**Action item**
Convert the lines starting at the one containing "Find the location" and ending at the one containing "x-tick-label: nov is" into a Markdown table with the columns Row and Entry line. Number each row, skip blank lines, and leave the pictures out.

**Data**
*-*-*

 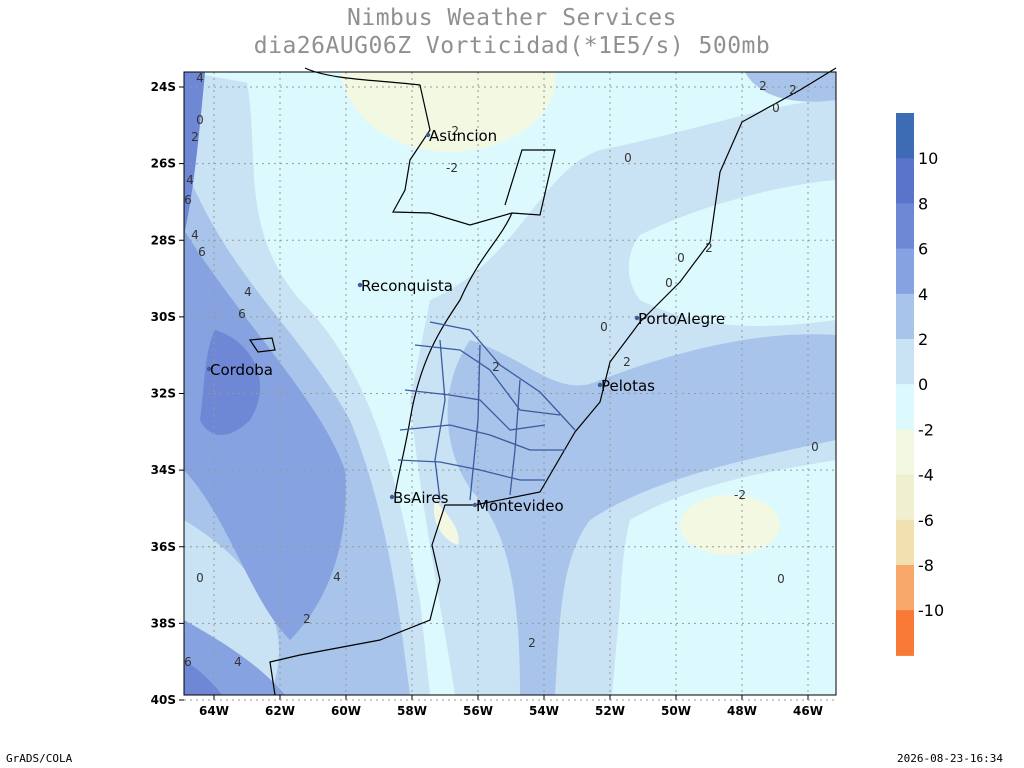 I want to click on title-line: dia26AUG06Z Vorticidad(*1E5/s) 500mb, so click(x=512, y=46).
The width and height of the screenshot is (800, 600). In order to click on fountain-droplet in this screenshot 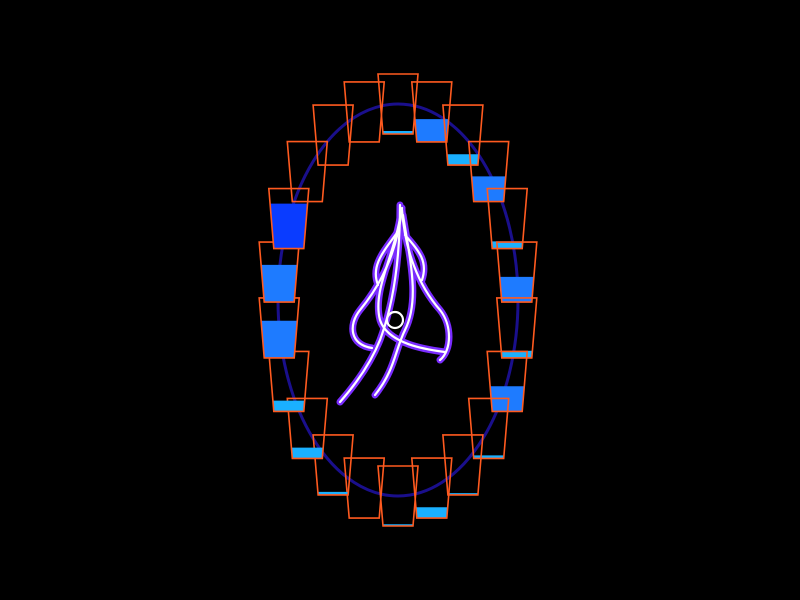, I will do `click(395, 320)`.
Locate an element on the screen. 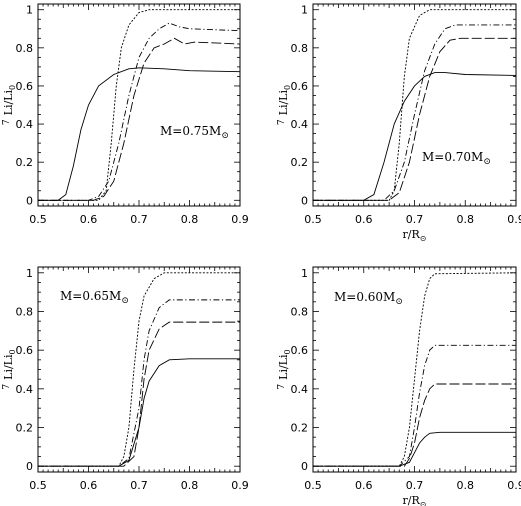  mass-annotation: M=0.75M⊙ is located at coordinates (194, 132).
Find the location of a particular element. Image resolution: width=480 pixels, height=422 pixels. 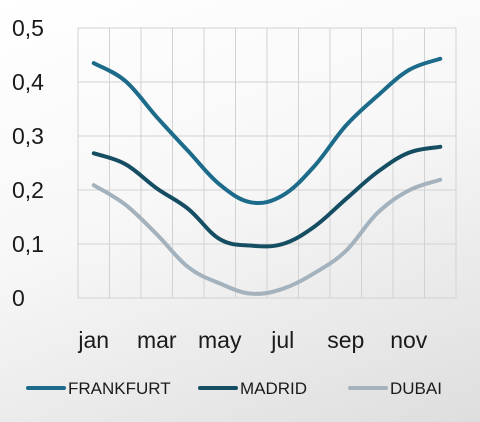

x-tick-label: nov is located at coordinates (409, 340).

*-*-*

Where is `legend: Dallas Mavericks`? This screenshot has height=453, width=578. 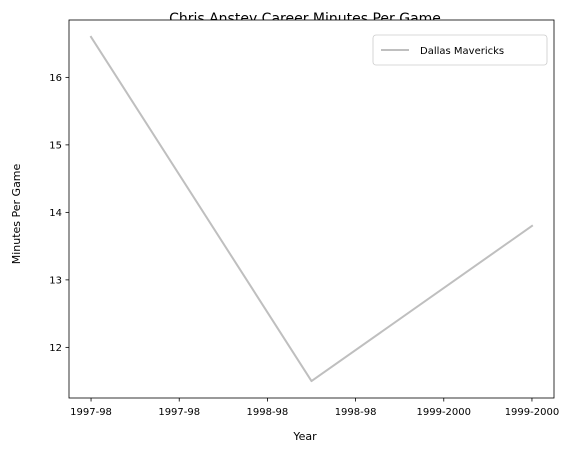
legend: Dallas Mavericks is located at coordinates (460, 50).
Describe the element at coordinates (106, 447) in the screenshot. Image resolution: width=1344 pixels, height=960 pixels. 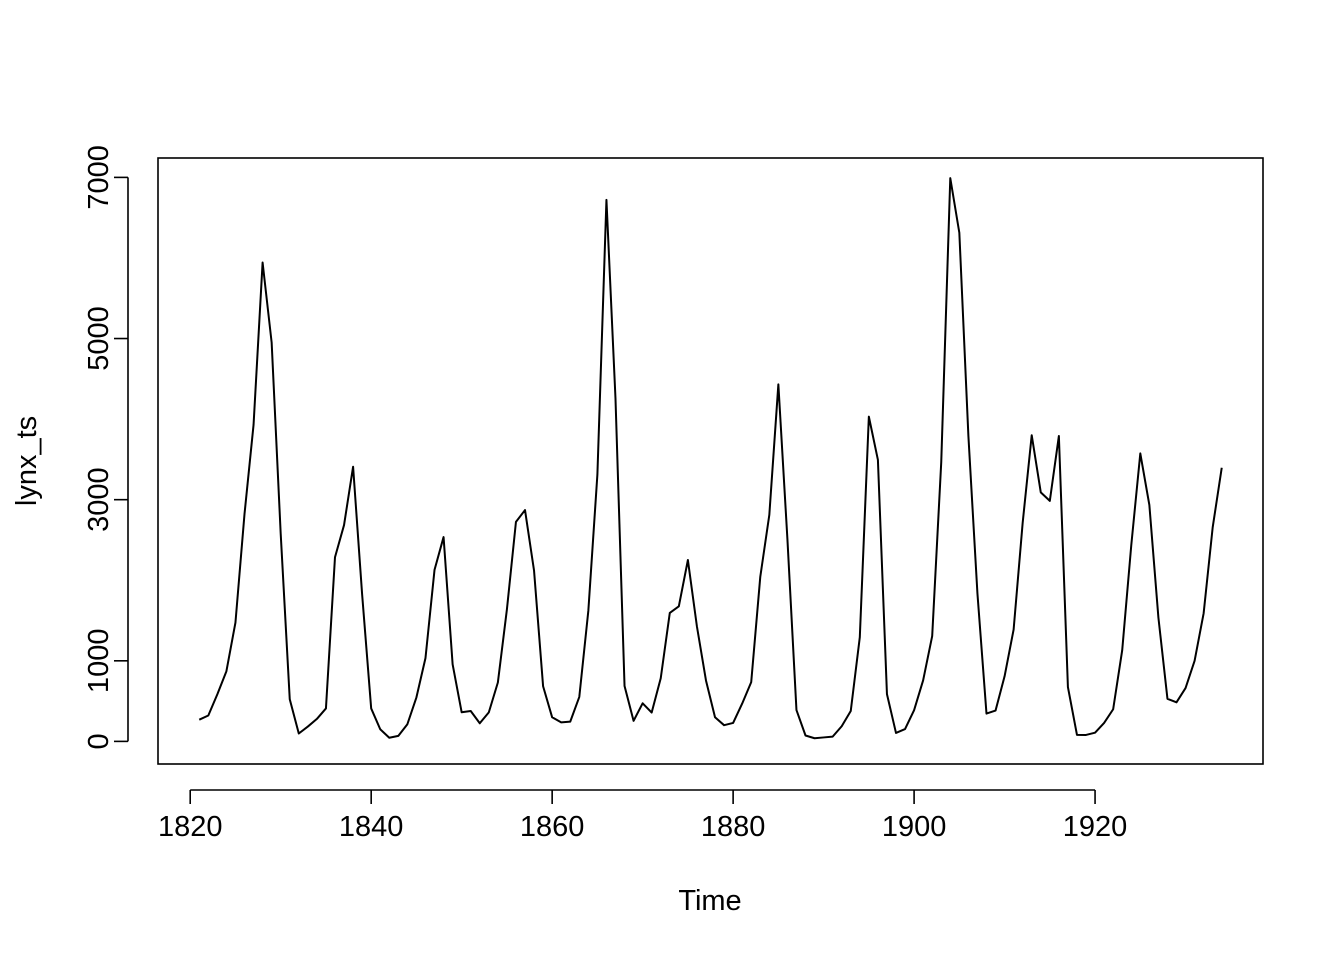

*-*-*

**Answer box**
| Row | Entry line |
|---|---|
| 1 | Find the location of a particular element. Image resolution: width=480 pixels, height=422 pixels.  |
| 2 | x-tick-label: nov is located at coordinates (409, 340). |